Not this girl. The protesters would gather outside the gates, chanting their poems into a bullhorn. They loved the rhyming couplets, those Union poets:
“Monuments to corporate greed! That’s not the kind of art Seattle needs!”
But no “Guest” ever failed to spend their 25 dollars, nor did any iffy labor practices ever change. All it did was irritate the Gardener, and there were many other irritants there.
So, in May I quit the corporate sideshow of the One-Eyed-One and His Incompetent Do-Nothing Clown Hyenas (*new band name!*) and got myself a nice “Seasonal” job with the Seattle Parks Department, one of the nicest things I’ve done for myself in a while. It seems that I am not cut out for the corporate environment. Which is a problem, because Seattle itself has become corporate, but we’ll get back to that.

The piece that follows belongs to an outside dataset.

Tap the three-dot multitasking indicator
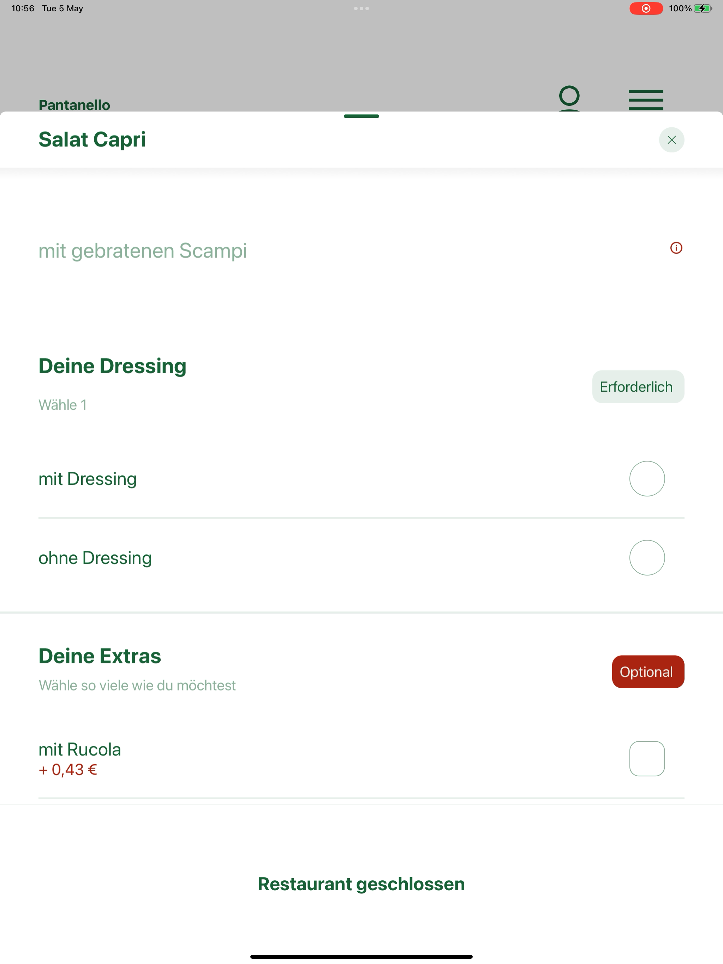 coord(362,8)
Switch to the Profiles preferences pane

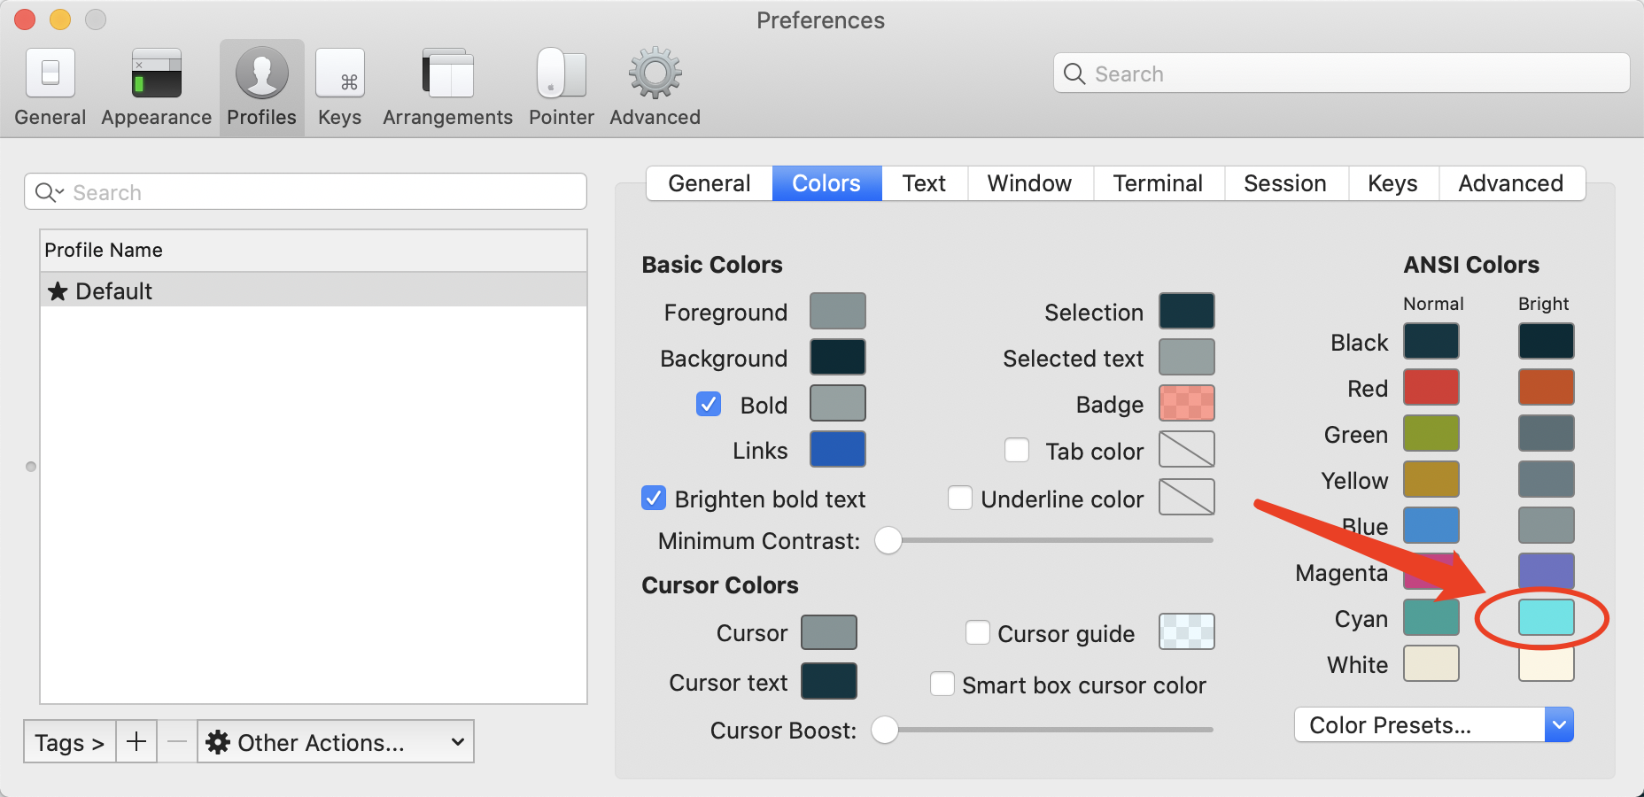261,86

I set my work pants on fire for Marcy Merrill’s photo series, “Formal Wear Worn Inappropriately.”
When I was scheduling my interview with the Senior Gardener, we arranged to meet in the park. “I’ve got white hair and a big white truck,” she told me, and my heart began to sing. Because some things, like a lifetime’s work, cannot be faked.
Allow me to express the sheer delight of working with knowledgeable, capable, talented, experienced landscape professionals, who had things to teach me, who were respectful, helpful, and who always had my back. For all the bullshit “Team” talk over the past few years, it finally came true. It has been a very long time since I’ve had such a privilege.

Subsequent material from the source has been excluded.